Natura, consistenza e ubicazione per la determinazione del valore venale in comune commercio
28 Ottobre 2016
Le quotazioni OMI, risultanti dal sito web dell'Agenzia delle Entrate, ove sono gratuitamente e liberamente consultabili, non costituiscono fonte tipica di prova ma strumento di ausilio ed indirizzo per l'esercizio della potestà di valutazione estimativa, sicché, quali nozioni di fatto che rientrano nella comune esperienza, utilizzabili dal giudice ai sensi dell'art. 115, comma 2, c.p.c., sono idonee a condurre soltanto a indicazioni di valori di larga massima.
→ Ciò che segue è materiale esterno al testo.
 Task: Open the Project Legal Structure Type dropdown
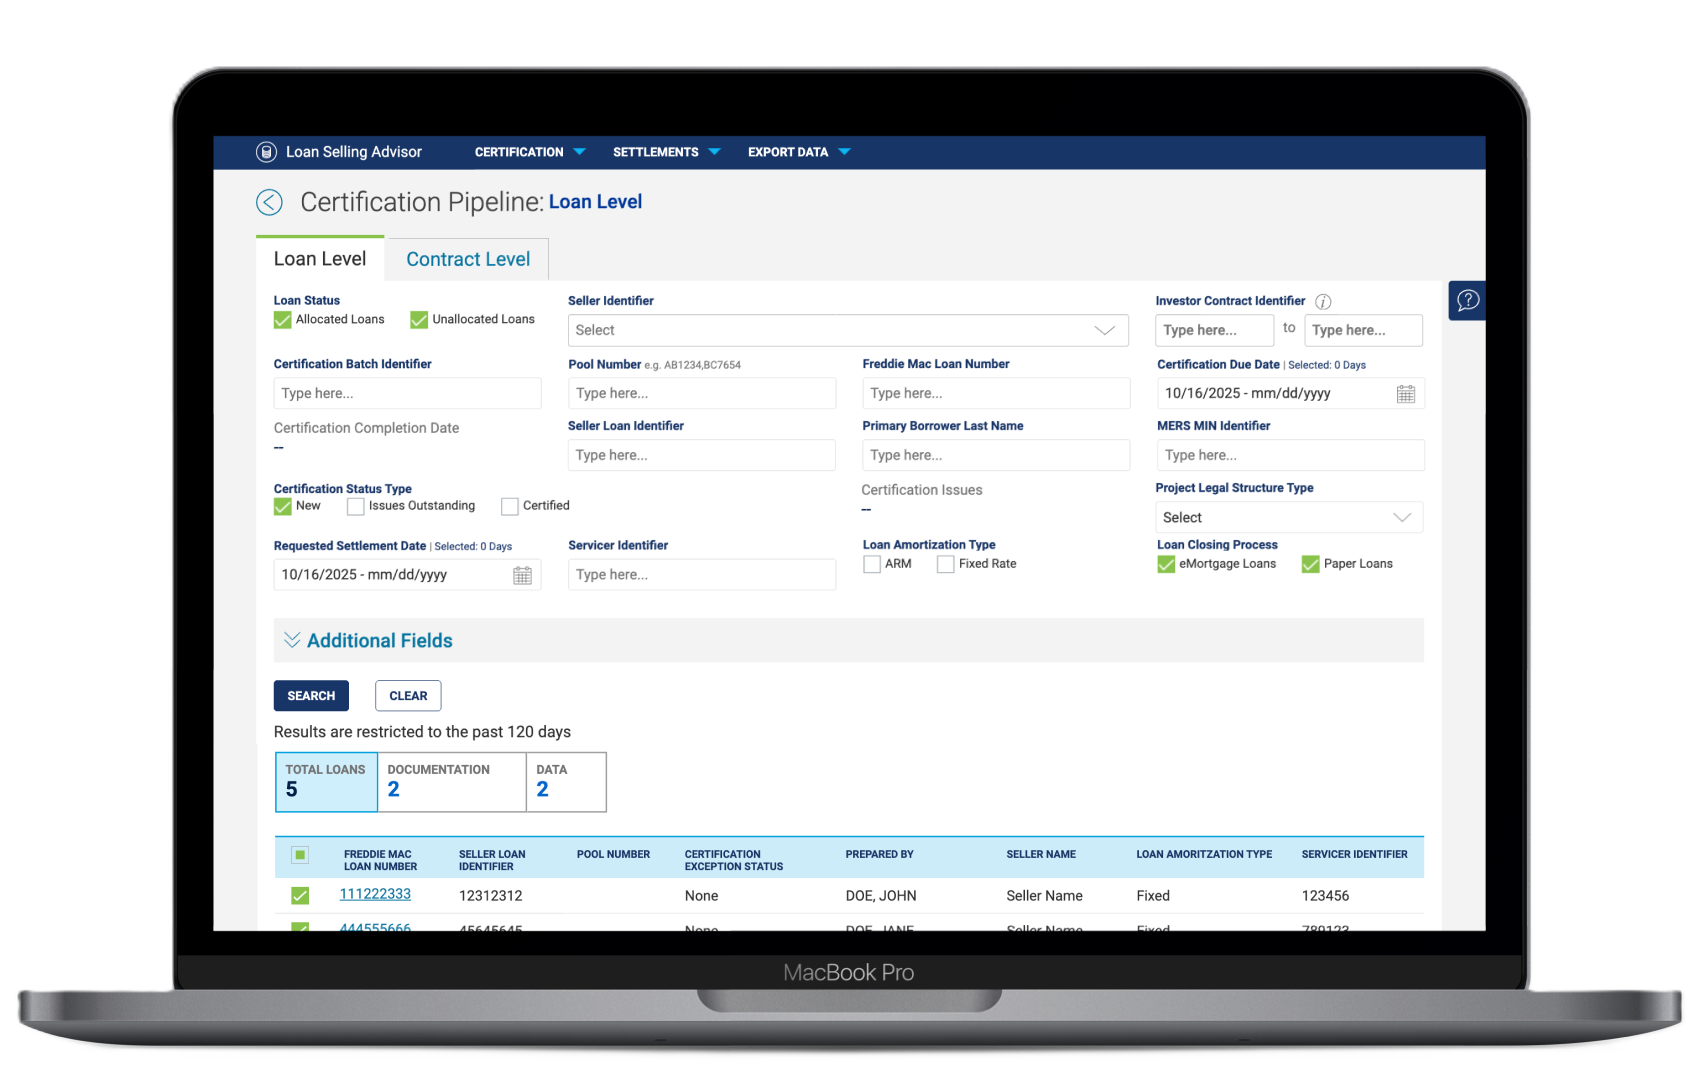(x=1289, y=518)
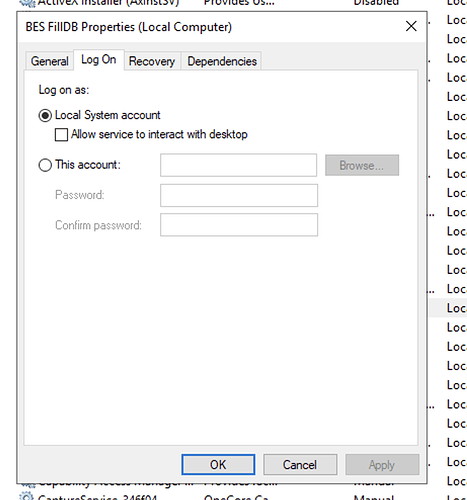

Dalla Corte di Cassazione giunge questo principio con la sentenza n. 21569/2016, che nel caso specifico accoglie il ricorso del contribuente il quale lamentava il valore accertato dall'Ufficio per maggior imposta di registro, ipotecaria e catastale relativa ad atto di compravendita di un locale uso ufficio. In tema di imposte derivanti dalla compravendita di immobile, chiariscono i Giudici che, in merito all'onere probatorio incombente sull'Ufficio, va considerato che l'accertamento da parte dell'Agenzia delle Entrate "del valore venale in comune commercio" di cui all'art. 51, comma 2, del d.P.R. n. 131/1986, ai fini della determinazione della base imponibile di un contratto di compravendita immobiliare, deve tener conto della natura, consistenza ed ubicazione dei beni in considerazione delle caratteristiche oggettive delle aree.
Le stime dell'OMI, continuano i giudici di legittimità, essendo da soli dei meri valori presuntivi ed indiziari inidonei da soli a determinare un maggior valore non sono idonee a fondare il differente accertamento del valore effettuato dall'Ufficio e dovendo, quindi, essere integrate da altri elementi probatori per essere considerate ragionevolmente attendibili.
In definitiva la Corte accoglie il ricorso del contribuente cassando la sentenza impugnata.